Your objective →
Only some lines are wanted. Transcribe, exactly, the lines below from the line with "Where should I click to: Click the orange" up to and including the line with "Click the trash".

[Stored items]

********

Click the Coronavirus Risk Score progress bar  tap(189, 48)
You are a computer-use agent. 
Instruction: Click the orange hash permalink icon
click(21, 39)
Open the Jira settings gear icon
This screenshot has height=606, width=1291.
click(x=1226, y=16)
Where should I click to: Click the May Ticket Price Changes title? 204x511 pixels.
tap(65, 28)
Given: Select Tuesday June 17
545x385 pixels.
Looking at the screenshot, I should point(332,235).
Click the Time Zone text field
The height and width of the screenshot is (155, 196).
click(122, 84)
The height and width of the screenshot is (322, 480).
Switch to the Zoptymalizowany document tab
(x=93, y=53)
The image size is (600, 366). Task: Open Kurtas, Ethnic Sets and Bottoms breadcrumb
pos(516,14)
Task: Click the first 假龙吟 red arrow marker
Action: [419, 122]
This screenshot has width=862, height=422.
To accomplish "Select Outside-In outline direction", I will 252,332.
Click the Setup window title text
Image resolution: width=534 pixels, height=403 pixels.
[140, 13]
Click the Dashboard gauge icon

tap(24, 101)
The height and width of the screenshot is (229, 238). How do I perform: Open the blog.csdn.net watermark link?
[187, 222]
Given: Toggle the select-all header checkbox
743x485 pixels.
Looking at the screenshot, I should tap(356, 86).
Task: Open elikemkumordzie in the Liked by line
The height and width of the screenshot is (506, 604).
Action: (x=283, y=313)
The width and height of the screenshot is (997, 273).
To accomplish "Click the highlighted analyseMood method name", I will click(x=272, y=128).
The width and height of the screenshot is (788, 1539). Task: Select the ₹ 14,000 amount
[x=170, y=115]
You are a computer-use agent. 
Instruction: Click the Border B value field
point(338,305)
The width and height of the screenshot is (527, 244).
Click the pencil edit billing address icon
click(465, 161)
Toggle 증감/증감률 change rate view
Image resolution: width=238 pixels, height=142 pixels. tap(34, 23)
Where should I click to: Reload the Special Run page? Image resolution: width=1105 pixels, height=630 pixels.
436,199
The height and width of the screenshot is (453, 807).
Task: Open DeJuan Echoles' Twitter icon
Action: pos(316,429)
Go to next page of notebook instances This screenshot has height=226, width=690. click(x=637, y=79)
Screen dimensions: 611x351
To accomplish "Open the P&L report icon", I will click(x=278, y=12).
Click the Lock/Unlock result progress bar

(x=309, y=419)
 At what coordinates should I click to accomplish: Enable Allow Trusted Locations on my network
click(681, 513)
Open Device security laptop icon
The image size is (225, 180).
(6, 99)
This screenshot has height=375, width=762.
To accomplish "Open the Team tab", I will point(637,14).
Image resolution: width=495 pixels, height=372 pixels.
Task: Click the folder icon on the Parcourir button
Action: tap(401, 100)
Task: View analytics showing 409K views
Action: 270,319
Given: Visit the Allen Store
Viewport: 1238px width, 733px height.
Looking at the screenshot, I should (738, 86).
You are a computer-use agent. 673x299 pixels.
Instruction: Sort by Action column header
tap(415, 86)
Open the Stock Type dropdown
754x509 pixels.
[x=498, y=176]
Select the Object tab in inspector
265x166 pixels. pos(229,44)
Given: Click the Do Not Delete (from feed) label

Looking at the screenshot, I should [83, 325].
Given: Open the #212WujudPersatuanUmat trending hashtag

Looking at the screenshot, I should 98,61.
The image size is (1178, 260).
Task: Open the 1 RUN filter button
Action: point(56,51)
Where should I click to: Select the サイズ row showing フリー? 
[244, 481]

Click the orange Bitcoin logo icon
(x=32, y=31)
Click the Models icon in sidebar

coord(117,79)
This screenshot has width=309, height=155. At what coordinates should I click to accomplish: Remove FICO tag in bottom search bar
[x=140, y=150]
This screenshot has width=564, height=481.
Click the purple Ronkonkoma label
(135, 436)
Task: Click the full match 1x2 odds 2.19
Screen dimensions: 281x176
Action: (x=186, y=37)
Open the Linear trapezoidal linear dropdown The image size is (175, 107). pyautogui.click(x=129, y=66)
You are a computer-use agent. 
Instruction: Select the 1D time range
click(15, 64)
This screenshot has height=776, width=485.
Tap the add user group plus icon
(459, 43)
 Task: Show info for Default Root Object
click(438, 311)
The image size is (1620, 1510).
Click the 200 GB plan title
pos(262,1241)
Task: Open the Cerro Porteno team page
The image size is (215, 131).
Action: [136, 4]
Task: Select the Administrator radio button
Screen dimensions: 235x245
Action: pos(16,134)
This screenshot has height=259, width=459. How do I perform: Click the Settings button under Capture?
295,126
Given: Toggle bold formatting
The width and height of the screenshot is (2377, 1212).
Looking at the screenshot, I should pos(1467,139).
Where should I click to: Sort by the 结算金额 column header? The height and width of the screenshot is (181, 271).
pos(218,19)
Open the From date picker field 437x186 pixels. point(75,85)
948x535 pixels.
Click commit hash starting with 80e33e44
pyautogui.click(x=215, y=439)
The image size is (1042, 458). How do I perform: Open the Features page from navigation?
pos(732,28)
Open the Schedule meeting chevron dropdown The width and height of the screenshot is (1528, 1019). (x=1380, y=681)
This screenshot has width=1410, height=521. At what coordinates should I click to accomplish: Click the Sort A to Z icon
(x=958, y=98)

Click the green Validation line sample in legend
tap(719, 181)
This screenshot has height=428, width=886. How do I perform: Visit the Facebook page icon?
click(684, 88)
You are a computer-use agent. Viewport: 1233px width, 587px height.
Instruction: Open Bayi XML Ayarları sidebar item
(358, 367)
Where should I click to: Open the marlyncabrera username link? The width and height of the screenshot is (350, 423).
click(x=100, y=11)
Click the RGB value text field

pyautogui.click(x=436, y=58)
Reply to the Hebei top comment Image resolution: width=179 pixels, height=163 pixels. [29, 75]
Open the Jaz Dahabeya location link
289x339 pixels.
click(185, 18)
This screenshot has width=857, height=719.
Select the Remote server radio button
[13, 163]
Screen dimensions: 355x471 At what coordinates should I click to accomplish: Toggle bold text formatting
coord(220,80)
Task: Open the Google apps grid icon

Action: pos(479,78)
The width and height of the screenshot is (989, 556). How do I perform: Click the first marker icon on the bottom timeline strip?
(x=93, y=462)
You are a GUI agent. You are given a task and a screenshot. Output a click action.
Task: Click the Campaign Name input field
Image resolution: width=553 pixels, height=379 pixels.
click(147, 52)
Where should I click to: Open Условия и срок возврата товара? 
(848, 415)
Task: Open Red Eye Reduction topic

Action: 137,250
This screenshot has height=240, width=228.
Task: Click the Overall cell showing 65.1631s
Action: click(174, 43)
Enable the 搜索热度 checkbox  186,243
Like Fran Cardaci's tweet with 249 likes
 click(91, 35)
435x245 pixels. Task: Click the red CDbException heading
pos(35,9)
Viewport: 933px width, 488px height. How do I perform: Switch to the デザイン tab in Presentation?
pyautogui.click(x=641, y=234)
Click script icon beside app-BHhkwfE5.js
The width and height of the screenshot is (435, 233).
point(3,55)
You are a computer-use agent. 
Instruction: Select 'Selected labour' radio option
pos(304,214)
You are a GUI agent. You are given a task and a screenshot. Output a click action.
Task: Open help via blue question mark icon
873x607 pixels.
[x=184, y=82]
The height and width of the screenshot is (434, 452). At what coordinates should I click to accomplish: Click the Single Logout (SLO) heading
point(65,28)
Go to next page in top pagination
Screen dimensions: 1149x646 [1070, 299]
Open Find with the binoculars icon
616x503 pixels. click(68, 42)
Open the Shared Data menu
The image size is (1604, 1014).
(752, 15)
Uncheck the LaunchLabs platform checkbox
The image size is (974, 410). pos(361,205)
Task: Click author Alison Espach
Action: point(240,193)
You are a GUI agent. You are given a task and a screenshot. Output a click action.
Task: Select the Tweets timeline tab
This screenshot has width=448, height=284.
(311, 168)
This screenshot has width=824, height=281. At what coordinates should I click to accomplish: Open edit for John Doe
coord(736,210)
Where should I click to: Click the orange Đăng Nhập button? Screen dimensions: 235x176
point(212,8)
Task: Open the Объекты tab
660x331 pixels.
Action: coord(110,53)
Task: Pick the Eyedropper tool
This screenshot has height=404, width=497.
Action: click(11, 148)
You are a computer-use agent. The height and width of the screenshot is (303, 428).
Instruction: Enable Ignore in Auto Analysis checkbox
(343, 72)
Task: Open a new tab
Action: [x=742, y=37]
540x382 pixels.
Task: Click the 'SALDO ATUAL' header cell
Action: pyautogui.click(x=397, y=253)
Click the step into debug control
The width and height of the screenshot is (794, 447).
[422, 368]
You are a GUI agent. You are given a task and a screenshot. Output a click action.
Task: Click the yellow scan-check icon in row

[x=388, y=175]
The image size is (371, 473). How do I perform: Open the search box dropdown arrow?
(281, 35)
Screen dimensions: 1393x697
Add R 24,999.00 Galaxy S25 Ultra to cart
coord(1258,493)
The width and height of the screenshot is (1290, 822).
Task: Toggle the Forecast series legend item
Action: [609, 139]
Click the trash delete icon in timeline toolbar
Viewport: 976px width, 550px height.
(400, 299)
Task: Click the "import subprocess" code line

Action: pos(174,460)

********

Answer to this exercise →
Where should I click to: Click the orange Đăng Nhập button? Screen dimensions: 235x176
point(212,8)
Task: Open the Объекты tab
660x331 pixels.
Action: coord(110,53)
Task: Pick the Eyedropper tool
This screenshot has height=404, width=497.
Action: click(11, 148)
You are a computer-use agent. The height and width of the screenshot is (303, 428).
Instruction: Enable Ignore in Auto Analysis checkbox
(343, 72)
Task: Open a new tab
Action: [x=742, y=37]
540x382 pixels.
Task: Click the 'SALDO ATUAL' header cell
Action: pyautogui.click(x=397, y=253)
Click the step into debug control
The width and height of the screenshot is (794, 447).
[422, 368]
You are a GUI agent. You are given a task and a screenshot. Output a click action.
Task: Click the yellow scan-check icon in row

[x=388, y=175]
The image size is (371, 473). How do I perform: Open the search box dropdown arrow?
(281, 35)
Screen dimensions: 1393x697
Add R 24,999.00 Galaxy S25 Ultra to cart
coord(1258,493)
The width and height of the screenshot is (1290, 822).
Task: Toggle the Forecast series legend item
Action: [609, 139]
Click the trash delete icon in timeline toolbar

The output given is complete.